• Let’s dive into the control problem now with parametric approximation of the action-value function $\hat{q}(s, a, \mathbf{w}) \approx q_{*}(s, a)$, where $\mathbf{w} \in \mathbb{R}^d$ is a finite-dimensional weight vector.
  • We’ll focus on semi-gradient Sarsa, the natural extension of semi-gradient TD(0) to action values and to on-policy control.
  • We’ll look at this extension in both the episodic and continuing case.
  • We’ll look at $n$-step linear Sarsa.

Table of Contents

Appendix


10.1 Episodic Semi-gradient Control

  • The extension of the semi-gradient prediction methods of Chapter 9 to action values is straightforward.
  • It is the approximate action-value function, $\hat{q} \approx q_\pi$, that is represented as a parametrized functional form with weight vector $\mathbf{w}$.
  • Before, the training examples had the form $S_t \mapsto U_t$; now the examples have the form $S_t, A_t \mapsto U_t$.
  • The update target $U_t$ can be any approximation of $q_\pi(S_t, A_t)$, including the usual backed-up values such as the full Monte Carlo (MC) return $G_t$ or any $n$-step Sarsa return $G_{t:t+n}$.
  • The general gradient-descent update for action-value prediction is:
\[\mathbf{w}_{t+1} \doteq \mathbf{w}_t + \alpha\!\left[U_t - \hat{q}(S_t, A_t, \mathbf{w}_t)\right] \nabla \hat{q}(S_t, A_t, \mathbf{w}_t)\]
  • The update for the one-step Sarsa method is:
\[\boxed{\mathbf{w}_{t+1} \doteq \mathbf{w}_t + \alpha\!\left[R_{t+1} + \gamma \hat{q}(S_{t+1}, A_{t+1}, \mathbf{w}_t) - \hat{q}(S_t, A_t, \mathbf{w}_t)\right] \nabla \hat{q}(S_t, A_t, \mathbf{w}_t)}\]
  • This method is called episodic semi-gradient one-step Sarsa. For a constant policy, this method converges in the same way that TD(0) does with the same kind of error bound.
  • Control = action-value prediction + policy improvement & action selection:
\[\boxed{a, S_{t+1} \longrightarrow \hat{q}(S_{t+1}, a, \mathbf{w}_t) \longrightarrow A^*_{t+1} = \arg\max_a \hat{q}(S_{t+1}, a, \mathbf{w}_t) \longrightarrow \varepsilon\text{-greedy policy improvement} \longrightarrow \varepsilon\text{-greedy action selection}}\]
  • Linear function approximation for the action-value function is:
\[\hat{q}(s, a, \mathbf{w}) \doteq \mathbf{w}^T \mathbf{x}(s, a) = \sum_{i=1}^{d} w_i \cdot x_i(s, a)\]

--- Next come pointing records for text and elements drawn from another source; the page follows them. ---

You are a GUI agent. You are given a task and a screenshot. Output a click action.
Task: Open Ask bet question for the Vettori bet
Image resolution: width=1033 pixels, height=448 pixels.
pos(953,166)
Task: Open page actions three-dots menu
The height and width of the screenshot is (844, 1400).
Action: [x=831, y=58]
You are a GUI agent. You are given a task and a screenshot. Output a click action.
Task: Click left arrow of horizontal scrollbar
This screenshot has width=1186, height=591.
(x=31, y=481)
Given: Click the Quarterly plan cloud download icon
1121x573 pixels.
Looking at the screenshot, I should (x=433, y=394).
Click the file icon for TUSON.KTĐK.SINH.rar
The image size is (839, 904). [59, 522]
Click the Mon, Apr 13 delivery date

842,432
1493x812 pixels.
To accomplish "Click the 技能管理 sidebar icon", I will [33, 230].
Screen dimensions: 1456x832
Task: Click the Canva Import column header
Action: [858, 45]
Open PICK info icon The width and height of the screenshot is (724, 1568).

10.2 Semi-gradient $n$-step Sarsa

  • We use an $n$-step return as the update target for episodic semi-gradient $n$-step Sarsa. The $n$-step return generalizes from its tabular form to a function approximation form:
\[G_{t:t+n} \doteq R_{t+1} + \gamma R_{t+2} + \ldots + \gamma^{n-1} R_{t+n} + \gamma^n \hat{q}(S_{t+n}, A_{t+n}, \mathbf{w}_{t+n-1}), \quad t+n < T\] \[\text{with } G_{t:t+n} \doteq G_t \text{ if } t+n \geq T\]
  • The $n$-step update equation is:
\[\boxed{\mathbf{w}_{t+n} \doteq \mathbf{w}_{t+n-1} + \alpha\!\left[G_{t:t+n} - \hat{q}(S_t, A_t, \mathbf{w}_{t+n-1})\right] \nabla \hat{q}(S_t, A_t, \mathbf{w}_{t+n-1}), \quad 0 \leq t < T}\]
  • Performance is best if an intermediate level of bootstrapping is used ($n > 1$).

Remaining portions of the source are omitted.